Extract →
Overview

This code in this repo uses the Python pandas and sklearn libraries to analyse the Stack Overflow 2020 Developer Survey Results.

The focus of this analysis is to look at differences in responses by country and attempt to build linear classifiers for specific countries.

The author is a noob data scientist completing the Udacity Data Science Nano degree, and the first assignment requires:

The classifiers suck and should not be used in any meaningful way, but the journey was bountiful and well documented.

Business Overview

A general exploration of the data is presented, and then several specific business questions are answered:

Which countries had the most respondents ?
Were there any country based biases in the technology preferences surevey responses ?
Can we predict a respondents country of origin using their answers, excluding answers that obviously directly predict country ?

Installation Notes

Get the survey results

I chose not to include the 94MB survey results in the git repo. So you will need to get them yourself.

Exercise tasks →
1. Which Python libraries does the survey analysis README say the code uses?
2. Why, according to the survey analysis README, must users obtain the survey results themselves?
3. Carry on the survey analysis README from its final sentence.
The records have no connection to the survey analysis README.

Data extract →
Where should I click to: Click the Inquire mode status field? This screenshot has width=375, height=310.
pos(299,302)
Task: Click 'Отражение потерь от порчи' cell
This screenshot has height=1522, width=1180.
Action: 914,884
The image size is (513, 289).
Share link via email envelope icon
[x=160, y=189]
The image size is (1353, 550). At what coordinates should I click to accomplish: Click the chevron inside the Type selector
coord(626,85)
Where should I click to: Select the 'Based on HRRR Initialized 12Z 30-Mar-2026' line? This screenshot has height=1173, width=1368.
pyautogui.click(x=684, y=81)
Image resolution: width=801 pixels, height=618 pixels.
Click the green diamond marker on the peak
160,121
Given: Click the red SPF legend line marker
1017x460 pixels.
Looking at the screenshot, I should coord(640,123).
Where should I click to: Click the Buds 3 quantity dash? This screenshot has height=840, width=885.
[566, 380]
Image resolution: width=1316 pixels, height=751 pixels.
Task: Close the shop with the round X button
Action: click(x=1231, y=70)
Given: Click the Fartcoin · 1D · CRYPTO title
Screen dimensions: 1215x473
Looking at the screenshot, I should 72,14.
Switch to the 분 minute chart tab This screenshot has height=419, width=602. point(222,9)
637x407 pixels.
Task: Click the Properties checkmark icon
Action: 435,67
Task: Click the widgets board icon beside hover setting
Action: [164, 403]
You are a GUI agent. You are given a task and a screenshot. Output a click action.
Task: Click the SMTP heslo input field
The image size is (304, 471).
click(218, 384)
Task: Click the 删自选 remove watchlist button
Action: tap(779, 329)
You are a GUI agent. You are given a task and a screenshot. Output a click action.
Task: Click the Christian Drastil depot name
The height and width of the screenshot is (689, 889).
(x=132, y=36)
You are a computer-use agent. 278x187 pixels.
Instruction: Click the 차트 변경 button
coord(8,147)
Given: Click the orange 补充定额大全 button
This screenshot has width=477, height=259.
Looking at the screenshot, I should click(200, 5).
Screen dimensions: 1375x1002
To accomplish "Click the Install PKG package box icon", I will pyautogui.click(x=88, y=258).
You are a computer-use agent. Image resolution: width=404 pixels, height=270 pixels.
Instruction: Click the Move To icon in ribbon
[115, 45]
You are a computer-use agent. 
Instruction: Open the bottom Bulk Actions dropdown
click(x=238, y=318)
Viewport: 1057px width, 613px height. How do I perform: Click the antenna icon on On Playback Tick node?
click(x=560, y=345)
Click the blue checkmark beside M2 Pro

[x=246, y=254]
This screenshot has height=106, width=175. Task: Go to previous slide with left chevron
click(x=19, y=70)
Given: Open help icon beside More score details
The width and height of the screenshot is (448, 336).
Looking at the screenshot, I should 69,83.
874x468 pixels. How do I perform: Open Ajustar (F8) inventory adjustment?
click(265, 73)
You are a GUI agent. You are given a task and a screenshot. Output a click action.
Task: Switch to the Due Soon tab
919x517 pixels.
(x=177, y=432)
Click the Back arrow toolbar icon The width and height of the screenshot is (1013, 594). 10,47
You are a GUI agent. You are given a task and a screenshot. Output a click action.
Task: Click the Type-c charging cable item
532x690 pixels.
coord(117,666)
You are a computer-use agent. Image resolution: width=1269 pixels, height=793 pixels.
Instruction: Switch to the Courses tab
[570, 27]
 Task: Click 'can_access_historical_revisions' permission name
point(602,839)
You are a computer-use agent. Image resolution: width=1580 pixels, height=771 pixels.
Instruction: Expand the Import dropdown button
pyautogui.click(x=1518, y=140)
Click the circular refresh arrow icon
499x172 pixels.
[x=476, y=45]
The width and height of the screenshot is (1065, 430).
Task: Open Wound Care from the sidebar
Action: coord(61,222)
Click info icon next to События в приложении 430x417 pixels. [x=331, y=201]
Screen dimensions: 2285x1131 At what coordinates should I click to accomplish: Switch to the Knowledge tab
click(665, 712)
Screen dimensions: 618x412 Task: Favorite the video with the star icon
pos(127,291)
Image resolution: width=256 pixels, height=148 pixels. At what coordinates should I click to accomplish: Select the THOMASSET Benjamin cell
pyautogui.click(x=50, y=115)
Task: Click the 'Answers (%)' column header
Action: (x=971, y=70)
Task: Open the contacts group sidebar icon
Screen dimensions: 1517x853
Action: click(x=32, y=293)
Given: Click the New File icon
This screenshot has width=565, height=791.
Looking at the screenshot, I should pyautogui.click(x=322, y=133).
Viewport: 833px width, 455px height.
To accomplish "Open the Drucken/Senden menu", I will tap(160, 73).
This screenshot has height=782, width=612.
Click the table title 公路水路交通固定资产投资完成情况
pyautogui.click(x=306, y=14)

Task responses →
1. It uses the pandas and sklearn libraries.

2. The author chose not to include the 94MB survey results file in the git repo. Since the file is not there, users have to get it on their own.

3.
Go here
download and ensure this file is in place: notebook/assets/survey_results_public.csv
download and ensure this file is in place: notebook/assets/survey_results_schema.csv

(Option A) Run notebooks via docker

This repo assumes a local docker installation, and uses the jupyter/datascience-notebook to create a portable workspace that requires no other installation.

To get this running locally on OSX or Linux:

install docker desktop
in your terminal of choice with CWD set to the repo root execute: ./bin/go.sh
in the lines of text output, find the localhost link and copy/paste it into your browser. Example link:
- http://127.0.0.1:8888/lab?token=abc123beepbeep456boopboop

./bin/go.sh creates a docker container hosting the jupyter notebook with a mount the the ./notebooks directory of this repo.

This is the content of the bin/go file circa July 17, 2021:

docker run --rm -p 8888:8888 --name ds-so2020 -e JUPYTER_ENABLE_LAB=yes -v $(pwd)/notebook:/home/jovyan/work jupyter/datascience-notebook:latest

(Option B) Run notebooks locally via ipython

NOTE: only tested on mac

Simply run ./setup.sh to create a python virtual env, and install all required dependencies

Motivation

From above:

The author is a noob data scientist completing the Udacity Data Science Nano degree, and the first assignment requires a repo and a blog.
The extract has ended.